Dziś pierwsza runda wyborów nowego lidera Konserwatystów i przyszłego premiera Wielkiej Brytanii. Na liście znalazło się osiem nazwisk bardziej i mniej znanych. Do wieczora powinno ich być mniej.

REKLAMA

Tylko kandydaci, którzy zdobędą poparcie przynajmniej 30 posłów rządzącej partii, przejdą do kolejnej rundy konkursu. Jeśli wszyscy przekroczą ten próg, odpadnie osoba z najmniejszą liczbą głosów.

Faworytką - przynajmniej na podstawie notowań bookmacherów - wydaje się być Penny Mordaunt, obecna minister do spraw handlu. Choć była w rządzie premiera Borisa Johnsona, nie jest politykiem, który automatycznie się z nim kojarzy.

Zaraz za nią jest były minister finansów Rishi Sunak, który spektakularnie podał się do dymisji w proteście przeciwko zachowaniu premiera Borisa Johnsona. Sprawdził się podczas pandemii, ale padają pytania, dlaczego tak długo czekał ze rezygnacją, wiedząc doskonale co działo się na Downing Street i w jakim stylu Johnson sprawował rządy. To może wpłynąć na jego szanse w tym konkursie.

Prosty horyzont

Po kolejnych rundach głosowania do końca przyszłego tygodnia - czyli do rozpoczęcia parlamentarnej przerwy wakacyjnej - wyłoniona zostanie para kandydatów, którzy cieszą się największym poparciem wśród posłów i to oni poprowadzą wakacyjną kampanię. Zakończy ją głosowanie wśród wszystkich członków partii Konserwatystów.

Nowy premier obejmie stanowisko najpóźniej 5 września. To termin wciąż bardzo odległy.

Tymczasem już teraz w parlamencie narasta polityczna burza. Jej powodem jest planowane wotum nieufności wobec brytyjskiego rządu. Wniosek taki miała zgłosić dziś w Izbie Gmin opozycyjna Partia Pracy. Sprzeciwia się ona dalszej obecności Johnsona w rządzie i zamierza zrobić wszystko, co w jej mocy, by temu zapobiec. Ale w tryby tej maszyny sypnięto piaskiem.

Inicjatywa zablokowana?

Laburzyści kipią ze złości. Zostali poinformowali, że nie ma czasu na złożenie ich wniosku podczas dzisiejszej debaty w Izbie Gmin. Decyzja ta zapadła na Downing Street, a premierem nadal jest Boris Johnson. Lider Partii Pracy Keir Starmer uważa, że jest to nadużyciem władzy, i że Konserwatyści boją się głosowania nad wotum nieufności wobec rządu, bowiem gdyby je przegrali, Wielką Brytanię czekałby przedterminowe wybory parlamentarne. Premier Boris Johnson sprawuje urząd do czasu wyłonienia następcy - opozycja podkreśla, że zapowiadając rezygnacje utracił swój autorytet i powinien odejść natychmiast.

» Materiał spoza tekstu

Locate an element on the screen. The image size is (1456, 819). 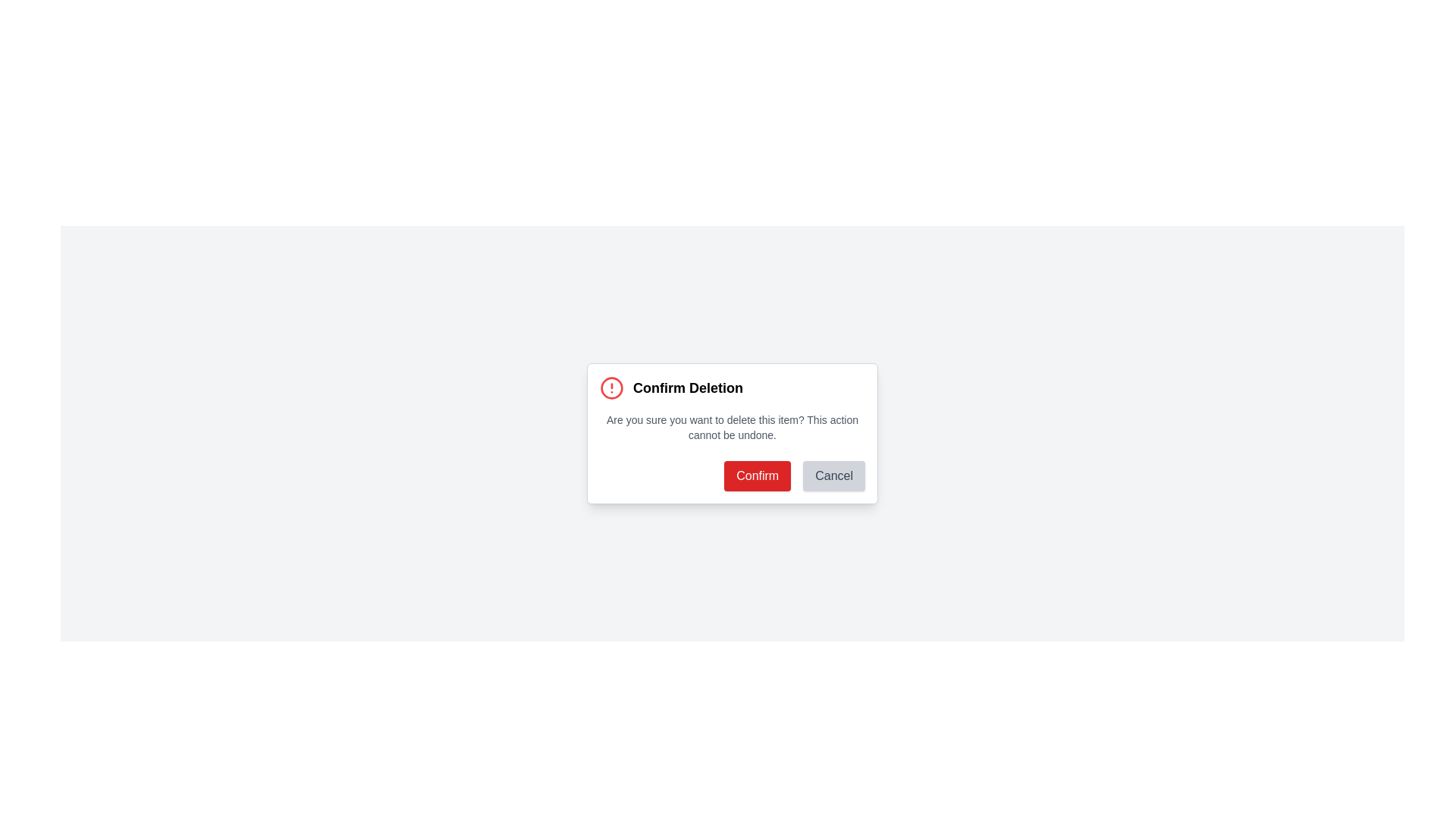
the 'Cancel' button located at the bottom-right corner of the modal dialog is located at coordinates (833, 475).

Mamy do czynienie zatem z sytuacja, przed jaką ostrzegała Partii Pracy. Johnson zarzeka się, że jest premierem w trybie tymczasowym i nie będzie mieszał się do polityki. Tymczasem torpedując wniosek o głosowanie nad wotum nieufności, ktoś pociągnął za sznurki i to całkiem mocno. Kto? To raczej retoryczne pytanie.